I think I've had a conversion experience. I've been converted to loving this crazy, problematic book of which Luther said, "My spirit cannot fit itself into this book." I find, my spirit can. And I'm blown away.

It's a revelation.


Aric Clark said...

Revelations is awesome. It has my absolute favorite eschatological image of all time in the New Jerusalem where every tear is wiped away - poetry. It is full of irony - like the Lion of Judah who turns out to be a Lamb that was slain. The lion roars and it goes "baaaaaa"... Hilarious and profound!

I absolutely read it as a preterist/idealist though.

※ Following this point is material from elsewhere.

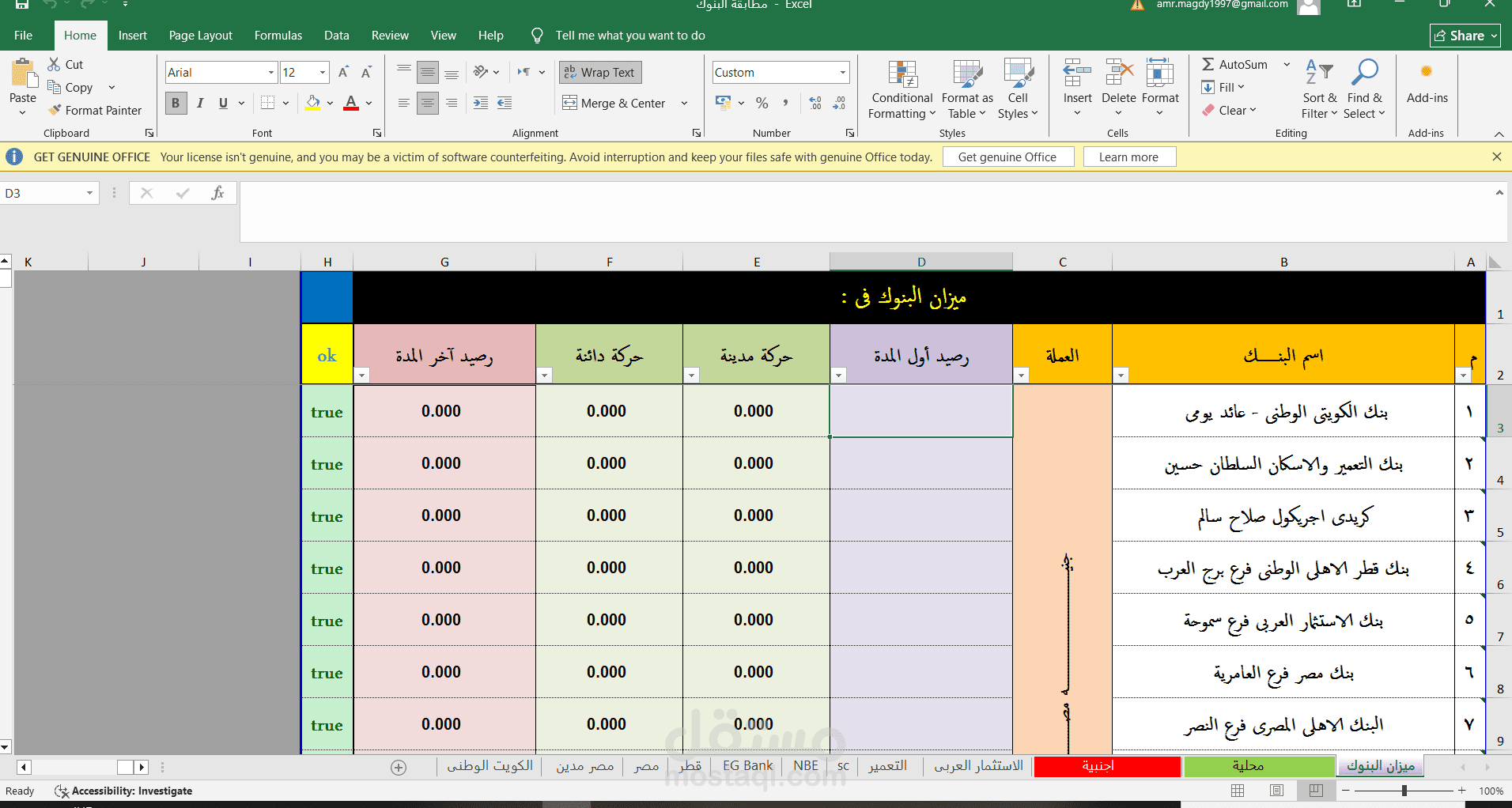Open the Cell Styles gallery
1512x808 pixels.
(1018, 89)
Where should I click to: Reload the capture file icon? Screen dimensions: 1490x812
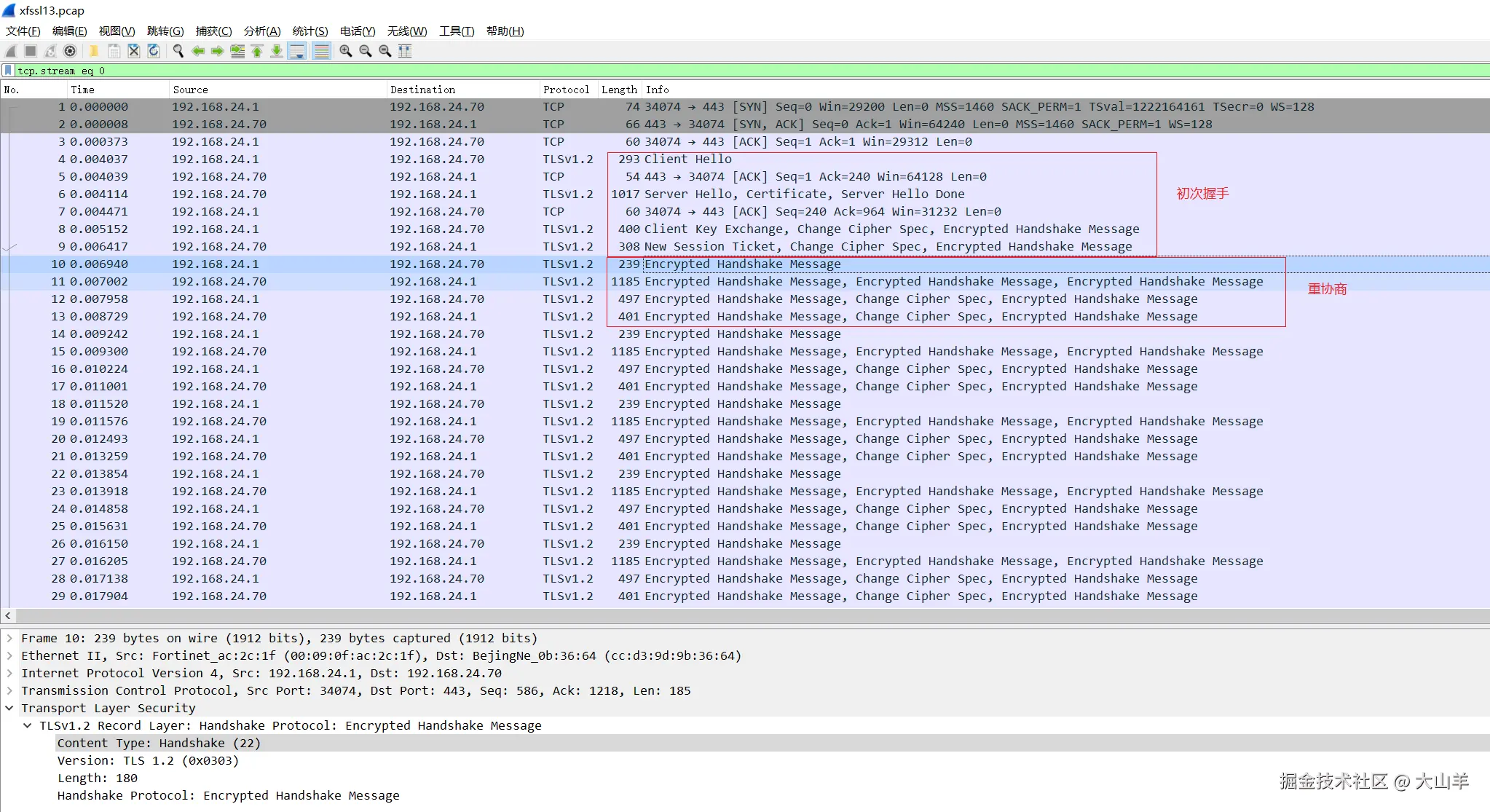point(154,51)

It either refers in code to events having to do with the Roman Empire of the day, or it refers in symbolism to metaphorical realities of the church, but I am repulsed by dominionist/historicist readings which want to turn Jesus into a mass-murderer with laser beam eyes.

I return to the study of this book often. I hope you find it fruitful, and your congregation too.

LittleMary said...

you know when we studied together i read brian blount's work on revelation. it is a must, must, must read. you might not want to know that right now, but it is. and takes into account a lot of feminist work, integrating it and challenging it.

Karen said...

Sounds interesting. What study guide did you use? Thanks.

Cecilia said...

Aric, I think I'm pretty much where you are with it. Little Mary, this study referenced Blount at least a couple of times. Karen, it's the Presbyterian study put out by Horizons, the magazine of the Presbyterian Women. Here's the link.


gordbrown said...

The two books my first year New Testament seminary course does not touch are Hebrews and Revelation. Oddly enough the older gentleman at the Church I attend said the two books his seminary Greek (he studied in the Reformed tradition in Grand Rapids) could not help him with were Hebrews and Revelation.

Having said that, my appreciation for Revelations comes from Ralph Milton's Family Story Bible, which has a brief but beautiful bit on "I saw a new Jerusalem descend to earth." Pretty much what you need to know.

Wendy said...

Having been subject to a set of 1970s pre-L3ft B3hind movies when I was much too small (it's at church--it must be appropriate) I still have moments of panic in which I think I have, indeed, been "L3ft B3hind." Maybe it's time to give the book a new look with different eyes, though our Pastor has chosen to skip it in our "Getting to Know the Bible" class.

RuthAnn said...

One book which has helped me a lot - and which some of us are reading at our church (Lutheran), is The Rapture Exposed: The Message of Hope in the Book of Revelation by Barbara R. Rossing. I highly recommend it.

Jane R said...

William Stringfellow has some kick-ass writings on Revelation.